Hearing Loss: Molecular Biological Insights

Dear Colleagues,

Disabling hearing loss is the most common sensory disorder, affecting over 5% of the world’s population and presenting alarmingly rising incidence rates. Obstacles to the development of therapeutics to treat these patients arise from the location of the cochlear tissue and the complexity that underlies the auditory function, which is regulated by a large number of genes and molecular pathways and is under the influence of environmental factors. These all act in concert to modify the severity and onset of disease; hearing problems may become apparent long after the harmful events have taken place, which further hinders the identification of the causing agents and prevents any efficacious treatment. Recent advancements in high-throughput screening approaches and single-cell transcriptomics, the development of novel tools to achieve the delivery of molecules into the inner ear, and the generation of new animal and human models of disease will all contribute to the identification of the molecular mechanisms leading to auditory disability and the elucidation of molecular targets for therapeutic strategies.

I am delighted to invite you to contribute to this Special Issue launched by the International Journal of Molecular Sciences on “Hearing Loss: Molecular Biological Insights”. The aim of this Special Issue is to provide a meeting point where scientists in the field of hearing may bring together their most recent discoveries on the molecular mechanisms leading to hearing disability as well as report on the latest advancements in molecular biology-based diagnostics and therapeutics for hearing loss. This Special Issue should help us gain an overview of the work that is currently being conducted to decipher the molecular basis of hearing and the impressive achievements that are already being reached, as well as spark the debate on the most promising leads for the development of novel therapies against this devastating disorder.

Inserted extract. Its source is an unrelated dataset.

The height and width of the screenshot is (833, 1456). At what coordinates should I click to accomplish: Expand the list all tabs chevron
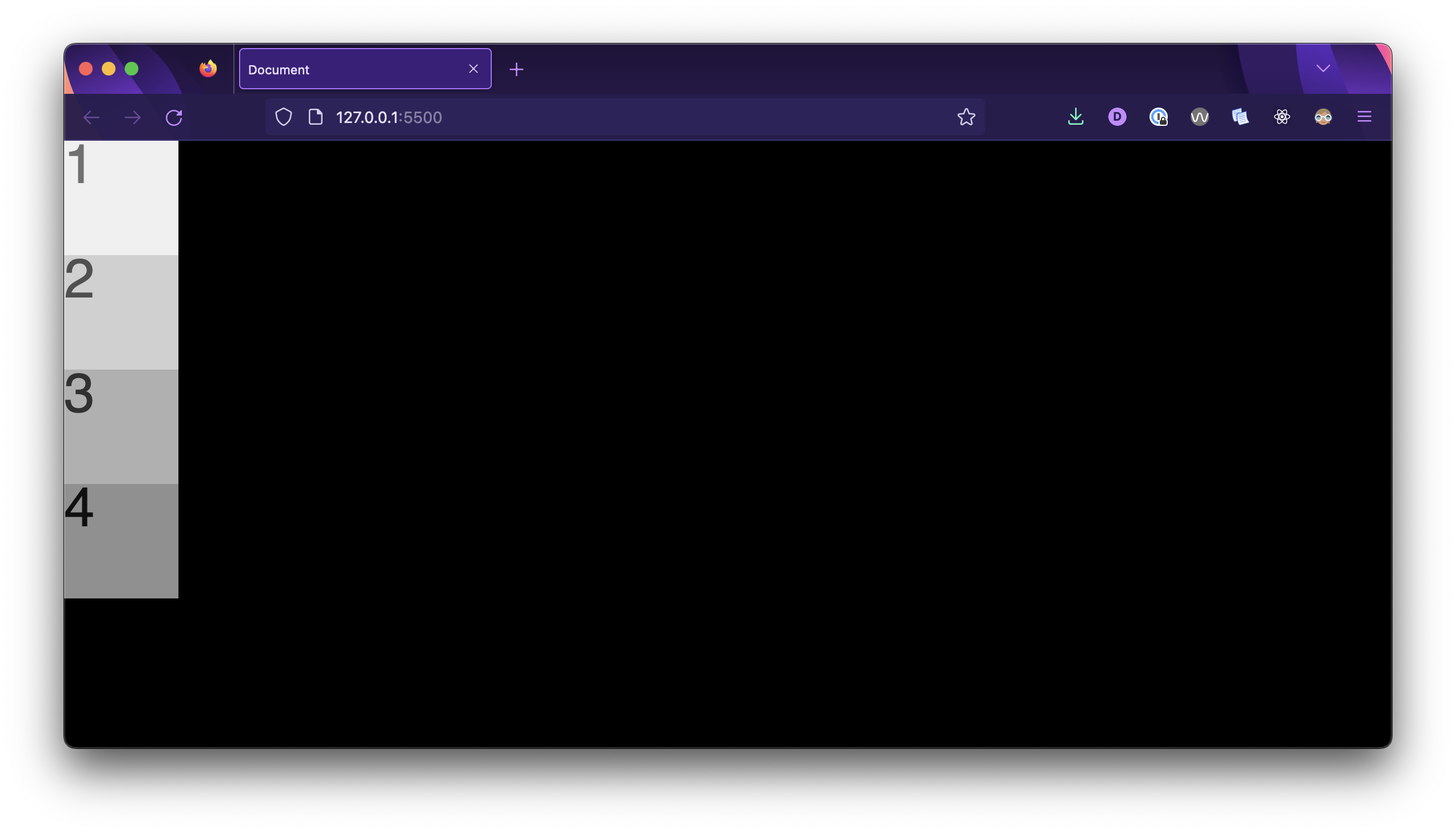1323,69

In this Special Issue, original research articles and reviews are welcome. Research areas may include (but are not limited to) the following:

• Genetic and molecular bases of hearing loss;
• Epigenetics of hearing loss;
• Molecular biological techniques to study the structure and function of the auditory organ;
• Multi-omic approaches for the elucidation of the molecular mechanisms underlying hearing loss;
• Molecular biology of inner ear development;
• Animal models and human organoid-based models to study the molecular biology of inner ear development and function;
• Molecular mechanisms involved in age-related or drug-induced hearing loss;
• Application of CRISPR/Cas and other molecular biology techniques to analyze the effect of altering molecular processes on inner ear development and function;
• Diagnostic markers of hearing dysfunction;
• Molecular pathways associated with otoprotection or inner ear cell regeneration;
• Intracochlear delivery of molecular agents as a possible therapy against hearing loss.

I am looking forward to receiving your valuable contributions.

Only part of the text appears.